Mas é difícil acreditar que um povo possa, em nome da defesa de hipotéticos e ainda inexistentes sonhos e planos de vida, retroceder, civilizacionalmente, mais de cinquenta anos e não seja capaz de dar um passo, por bem pequeno que seja, em direção ao futuro e à civilização, para proteger vidas concretas, sonhos reais, famílias constituídas.

José Mário Leite
, Nasceu na Junqueira da Vilariça, Torre de Moncorvo, estudou em Bragança e no Porto e casou em Brunhoso, Mogadouro.
Colaborador regular de jornais e revistas do nordeste, (Voz do Nordeste, Mensageiro de Bragança, MAS, Nordeste e CEPIHS) publicou Cravo na Boca (Teatro), Pedra Flor (Poesia) e A Morte de Germano Trancoso (Romance), Canto d'Encantos (Contos) tendo sido coautor nas seguintes antologias; Terra de Duas Línguas I e II; 40 Poetas Transmontanos de Hoje; Liderança, Desenvolvimento Empresarial; Gestão de Talentos (a editar brevemente).
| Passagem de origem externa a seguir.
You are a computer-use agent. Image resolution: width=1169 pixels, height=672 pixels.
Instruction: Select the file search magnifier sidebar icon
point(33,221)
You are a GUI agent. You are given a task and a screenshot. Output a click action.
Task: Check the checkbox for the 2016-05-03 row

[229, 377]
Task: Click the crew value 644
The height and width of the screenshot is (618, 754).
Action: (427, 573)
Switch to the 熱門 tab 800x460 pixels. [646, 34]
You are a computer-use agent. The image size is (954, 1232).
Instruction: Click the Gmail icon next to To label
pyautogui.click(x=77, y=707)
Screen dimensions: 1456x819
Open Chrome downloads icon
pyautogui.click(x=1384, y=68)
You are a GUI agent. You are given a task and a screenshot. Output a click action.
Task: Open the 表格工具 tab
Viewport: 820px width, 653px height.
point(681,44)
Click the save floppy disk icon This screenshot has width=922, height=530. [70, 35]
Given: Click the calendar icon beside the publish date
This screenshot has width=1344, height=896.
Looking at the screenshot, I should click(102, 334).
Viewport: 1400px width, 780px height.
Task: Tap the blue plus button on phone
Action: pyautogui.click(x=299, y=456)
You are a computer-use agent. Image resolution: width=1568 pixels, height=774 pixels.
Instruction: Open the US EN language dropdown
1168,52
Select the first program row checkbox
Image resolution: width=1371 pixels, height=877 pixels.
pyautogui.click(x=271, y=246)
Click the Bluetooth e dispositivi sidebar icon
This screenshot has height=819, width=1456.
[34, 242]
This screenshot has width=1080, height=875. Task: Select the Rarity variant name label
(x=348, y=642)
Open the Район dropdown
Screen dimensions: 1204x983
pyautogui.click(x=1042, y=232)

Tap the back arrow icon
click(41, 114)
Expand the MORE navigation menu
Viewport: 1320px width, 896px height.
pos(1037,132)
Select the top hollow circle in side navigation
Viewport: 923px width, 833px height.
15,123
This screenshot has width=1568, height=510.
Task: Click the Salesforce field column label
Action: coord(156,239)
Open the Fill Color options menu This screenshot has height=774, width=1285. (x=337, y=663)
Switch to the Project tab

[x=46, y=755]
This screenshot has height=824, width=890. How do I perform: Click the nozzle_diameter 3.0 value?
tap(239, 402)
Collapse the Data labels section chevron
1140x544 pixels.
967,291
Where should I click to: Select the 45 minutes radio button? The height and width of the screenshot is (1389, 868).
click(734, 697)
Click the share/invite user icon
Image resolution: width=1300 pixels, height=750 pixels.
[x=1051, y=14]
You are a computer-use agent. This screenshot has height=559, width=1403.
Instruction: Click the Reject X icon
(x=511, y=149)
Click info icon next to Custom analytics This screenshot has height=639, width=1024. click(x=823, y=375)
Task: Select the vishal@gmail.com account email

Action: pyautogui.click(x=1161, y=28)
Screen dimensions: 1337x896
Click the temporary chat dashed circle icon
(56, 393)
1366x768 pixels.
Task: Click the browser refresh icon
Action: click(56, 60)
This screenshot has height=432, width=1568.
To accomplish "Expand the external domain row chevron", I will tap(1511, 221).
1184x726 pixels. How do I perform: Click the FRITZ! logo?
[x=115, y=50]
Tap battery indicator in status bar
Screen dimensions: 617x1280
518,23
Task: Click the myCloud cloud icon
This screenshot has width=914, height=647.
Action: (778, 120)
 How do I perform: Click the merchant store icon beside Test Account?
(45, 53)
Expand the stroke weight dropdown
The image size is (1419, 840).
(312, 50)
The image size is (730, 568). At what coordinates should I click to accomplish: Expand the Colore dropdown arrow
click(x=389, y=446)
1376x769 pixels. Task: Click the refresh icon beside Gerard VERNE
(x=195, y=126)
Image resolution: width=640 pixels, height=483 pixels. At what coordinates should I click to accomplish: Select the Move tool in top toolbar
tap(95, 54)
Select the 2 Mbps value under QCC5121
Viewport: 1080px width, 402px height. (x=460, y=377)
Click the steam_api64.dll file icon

Foi Administrador Delegado da Associação de Municípios da Terra Quente Transmontana, vereador na Câmara e Presidente da Assembleia Municipal de Torre de Moncorvo.
Foi vice-presidente da Academia de Letras de Trás-os-Montes.
É Diretor-Adjunto na Fundação Calouste Gulbenkian, Gestor de Ciência e Consultor do Conselho de Administração na Fundação Champalimaud.
É membro da Direção do PEN Clube Português.